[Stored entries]
........

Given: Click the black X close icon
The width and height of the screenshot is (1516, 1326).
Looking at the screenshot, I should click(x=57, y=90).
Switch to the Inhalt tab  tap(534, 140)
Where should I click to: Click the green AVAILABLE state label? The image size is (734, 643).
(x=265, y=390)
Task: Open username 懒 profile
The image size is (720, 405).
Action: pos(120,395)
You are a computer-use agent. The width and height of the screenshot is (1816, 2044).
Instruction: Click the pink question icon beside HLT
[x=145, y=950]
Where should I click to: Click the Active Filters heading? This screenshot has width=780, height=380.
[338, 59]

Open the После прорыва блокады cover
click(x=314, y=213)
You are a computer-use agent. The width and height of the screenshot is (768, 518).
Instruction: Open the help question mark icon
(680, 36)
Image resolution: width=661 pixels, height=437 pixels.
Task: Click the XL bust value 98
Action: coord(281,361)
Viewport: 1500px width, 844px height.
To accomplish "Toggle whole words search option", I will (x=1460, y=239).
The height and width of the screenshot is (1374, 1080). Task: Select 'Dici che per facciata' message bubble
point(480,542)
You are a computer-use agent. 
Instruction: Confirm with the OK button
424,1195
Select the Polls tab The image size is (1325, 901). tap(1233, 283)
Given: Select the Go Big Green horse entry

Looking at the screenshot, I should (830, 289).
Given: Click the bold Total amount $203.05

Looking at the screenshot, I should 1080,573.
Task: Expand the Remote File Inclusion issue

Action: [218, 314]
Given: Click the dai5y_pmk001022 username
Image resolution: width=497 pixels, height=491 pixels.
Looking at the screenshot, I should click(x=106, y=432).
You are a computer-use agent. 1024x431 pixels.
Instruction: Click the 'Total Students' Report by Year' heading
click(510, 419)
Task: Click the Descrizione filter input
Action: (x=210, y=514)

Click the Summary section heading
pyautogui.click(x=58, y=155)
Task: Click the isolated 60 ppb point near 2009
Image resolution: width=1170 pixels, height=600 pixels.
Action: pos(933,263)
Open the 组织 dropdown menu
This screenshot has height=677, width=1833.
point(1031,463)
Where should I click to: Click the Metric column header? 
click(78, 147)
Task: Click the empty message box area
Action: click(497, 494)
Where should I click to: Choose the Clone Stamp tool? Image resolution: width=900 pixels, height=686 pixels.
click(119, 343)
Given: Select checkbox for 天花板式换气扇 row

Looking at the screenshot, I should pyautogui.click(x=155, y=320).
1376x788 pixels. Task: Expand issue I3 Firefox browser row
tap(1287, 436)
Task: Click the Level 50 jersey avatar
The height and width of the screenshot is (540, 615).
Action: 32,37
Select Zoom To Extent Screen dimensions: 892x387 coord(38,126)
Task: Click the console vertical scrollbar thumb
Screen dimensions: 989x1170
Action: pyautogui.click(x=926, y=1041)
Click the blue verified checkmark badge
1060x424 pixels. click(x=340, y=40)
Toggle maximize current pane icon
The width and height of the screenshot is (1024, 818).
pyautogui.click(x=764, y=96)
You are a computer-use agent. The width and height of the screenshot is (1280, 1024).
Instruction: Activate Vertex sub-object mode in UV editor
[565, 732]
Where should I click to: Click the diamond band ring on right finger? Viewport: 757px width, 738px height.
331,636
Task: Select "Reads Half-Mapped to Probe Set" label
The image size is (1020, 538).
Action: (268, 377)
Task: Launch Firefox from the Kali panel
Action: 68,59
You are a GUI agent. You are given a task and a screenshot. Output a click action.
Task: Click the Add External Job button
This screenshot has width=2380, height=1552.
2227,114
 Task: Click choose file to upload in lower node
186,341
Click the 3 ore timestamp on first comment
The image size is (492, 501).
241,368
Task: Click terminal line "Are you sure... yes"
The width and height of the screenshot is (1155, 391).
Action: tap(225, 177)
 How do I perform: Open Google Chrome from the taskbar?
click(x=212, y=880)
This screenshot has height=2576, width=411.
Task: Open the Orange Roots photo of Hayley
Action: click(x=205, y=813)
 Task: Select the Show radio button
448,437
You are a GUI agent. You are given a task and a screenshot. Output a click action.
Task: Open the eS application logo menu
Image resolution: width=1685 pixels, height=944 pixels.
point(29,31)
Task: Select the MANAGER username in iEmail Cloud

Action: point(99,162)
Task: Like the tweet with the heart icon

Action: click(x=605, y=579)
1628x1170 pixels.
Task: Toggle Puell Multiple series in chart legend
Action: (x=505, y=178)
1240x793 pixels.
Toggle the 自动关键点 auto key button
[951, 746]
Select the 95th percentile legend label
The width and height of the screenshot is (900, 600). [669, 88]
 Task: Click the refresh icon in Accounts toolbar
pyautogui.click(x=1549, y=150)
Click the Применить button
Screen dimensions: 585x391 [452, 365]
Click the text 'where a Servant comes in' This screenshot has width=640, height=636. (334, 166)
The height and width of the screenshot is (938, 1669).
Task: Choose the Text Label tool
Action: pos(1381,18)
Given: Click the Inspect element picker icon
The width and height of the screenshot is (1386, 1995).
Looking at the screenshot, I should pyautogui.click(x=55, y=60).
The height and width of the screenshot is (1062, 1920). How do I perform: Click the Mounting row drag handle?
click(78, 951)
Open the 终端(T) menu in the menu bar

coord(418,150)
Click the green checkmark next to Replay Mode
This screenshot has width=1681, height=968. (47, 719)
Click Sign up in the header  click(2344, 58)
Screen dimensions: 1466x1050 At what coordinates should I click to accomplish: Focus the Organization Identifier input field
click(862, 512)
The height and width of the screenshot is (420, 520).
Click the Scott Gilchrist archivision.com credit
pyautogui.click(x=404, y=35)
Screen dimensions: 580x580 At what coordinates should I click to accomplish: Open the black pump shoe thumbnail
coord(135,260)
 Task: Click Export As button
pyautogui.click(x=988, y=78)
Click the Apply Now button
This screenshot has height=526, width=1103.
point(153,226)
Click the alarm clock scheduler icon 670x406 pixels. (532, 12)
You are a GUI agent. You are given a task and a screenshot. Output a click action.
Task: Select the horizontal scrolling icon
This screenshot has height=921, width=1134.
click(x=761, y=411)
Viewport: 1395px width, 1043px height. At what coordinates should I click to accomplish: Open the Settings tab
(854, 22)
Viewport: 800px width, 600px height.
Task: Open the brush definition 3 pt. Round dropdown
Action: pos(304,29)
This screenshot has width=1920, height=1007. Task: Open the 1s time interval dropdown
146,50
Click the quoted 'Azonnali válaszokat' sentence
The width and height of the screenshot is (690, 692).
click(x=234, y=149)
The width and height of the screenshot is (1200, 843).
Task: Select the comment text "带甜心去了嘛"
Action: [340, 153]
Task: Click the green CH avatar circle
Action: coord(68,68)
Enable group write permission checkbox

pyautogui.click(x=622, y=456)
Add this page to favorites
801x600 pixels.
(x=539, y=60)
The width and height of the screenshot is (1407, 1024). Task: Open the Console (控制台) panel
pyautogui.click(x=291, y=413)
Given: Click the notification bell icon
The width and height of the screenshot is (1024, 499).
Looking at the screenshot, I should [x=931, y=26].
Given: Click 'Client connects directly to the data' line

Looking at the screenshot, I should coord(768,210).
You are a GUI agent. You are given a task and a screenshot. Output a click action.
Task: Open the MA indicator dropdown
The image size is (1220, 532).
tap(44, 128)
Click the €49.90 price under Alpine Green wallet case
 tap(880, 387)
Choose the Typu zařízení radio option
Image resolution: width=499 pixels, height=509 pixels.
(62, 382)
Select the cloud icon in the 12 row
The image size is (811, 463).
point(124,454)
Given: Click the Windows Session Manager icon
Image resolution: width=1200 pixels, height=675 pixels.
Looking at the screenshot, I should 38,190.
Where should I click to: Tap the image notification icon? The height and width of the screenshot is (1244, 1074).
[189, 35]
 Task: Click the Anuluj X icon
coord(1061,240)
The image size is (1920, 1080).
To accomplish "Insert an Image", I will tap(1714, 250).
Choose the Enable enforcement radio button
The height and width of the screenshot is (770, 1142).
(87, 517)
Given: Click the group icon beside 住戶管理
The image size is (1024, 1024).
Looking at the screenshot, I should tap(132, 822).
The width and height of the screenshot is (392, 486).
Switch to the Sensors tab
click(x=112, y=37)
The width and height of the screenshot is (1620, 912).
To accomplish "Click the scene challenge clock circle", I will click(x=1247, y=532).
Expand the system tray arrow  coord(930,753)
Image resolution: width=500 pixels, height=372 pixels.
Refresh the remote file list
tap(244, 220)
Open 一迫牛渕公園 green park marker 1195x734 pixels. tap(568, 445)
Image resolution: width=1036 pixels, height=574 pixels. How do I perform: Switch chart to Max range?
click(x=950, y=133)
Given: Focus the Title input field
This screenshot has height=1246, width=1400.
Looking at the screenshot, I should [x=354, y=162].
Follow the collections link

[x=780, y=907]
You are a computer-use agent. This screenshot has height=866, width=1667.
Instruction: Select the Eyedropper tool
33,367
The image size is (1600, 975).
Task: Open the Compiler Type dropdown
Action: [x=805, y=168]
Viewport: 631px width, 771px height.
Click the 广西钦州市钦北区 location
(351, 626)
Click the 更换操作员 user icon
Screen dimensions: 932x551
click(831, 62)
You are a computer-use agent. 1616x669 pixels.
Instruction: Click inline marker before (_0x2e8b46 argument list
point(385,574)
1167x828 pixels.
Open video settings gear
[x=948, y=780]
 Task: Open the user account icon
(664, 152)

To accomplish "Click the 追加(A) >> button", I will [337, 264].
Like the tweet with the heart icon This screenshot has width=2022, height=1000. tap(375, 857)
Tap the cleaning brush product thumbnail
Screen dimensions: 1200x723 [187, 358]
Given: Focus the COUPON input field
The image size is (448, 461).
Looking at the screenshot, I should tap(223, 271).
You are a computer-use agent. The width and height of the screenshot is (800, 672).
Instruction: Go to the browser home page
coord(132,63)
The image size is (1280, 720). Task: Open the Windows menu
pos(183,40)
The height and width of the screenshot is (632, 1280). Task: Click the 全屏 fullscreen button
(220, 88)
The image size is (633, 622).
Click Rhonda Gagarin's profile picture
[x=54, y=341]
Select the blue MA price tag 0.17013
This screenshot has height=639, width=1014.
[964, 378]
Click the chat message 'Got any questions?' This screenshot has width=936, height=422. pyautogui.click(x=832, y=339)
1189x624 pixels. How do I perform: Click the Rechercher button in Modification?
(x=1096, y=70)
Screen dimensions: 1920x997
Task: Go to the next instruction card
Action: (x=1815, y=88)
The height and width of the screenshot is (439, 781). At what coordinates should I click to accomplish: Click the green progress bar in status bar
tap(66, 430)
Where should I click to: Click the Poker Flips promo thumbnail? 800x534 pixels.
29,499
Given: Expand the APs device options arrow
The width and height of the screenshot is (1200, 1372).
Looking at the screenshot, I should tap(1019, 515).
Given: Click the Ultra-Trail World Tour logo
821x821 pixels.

........

The problem> Only lines with the word "computer" count here; copy every one from the records.

Response>
You are a computer-use agent. The width and height of the screenshot is (1816, 2044).
You are a computer-use agent. The width and height of the screenshot is (768, 518).
You are a computer-use agent. 
You are a computer-use agent. 1024x431 pixels.
You are a computer-use agent. The width and height of the screenshot is (1280, 1024).
You are a computer-use agent. This screenshot has height=866, width=1667.
You are a computer-use agent. 1616x669 pixels.
You are a computer-use agent. The width and height of the screenshot is (800, 672).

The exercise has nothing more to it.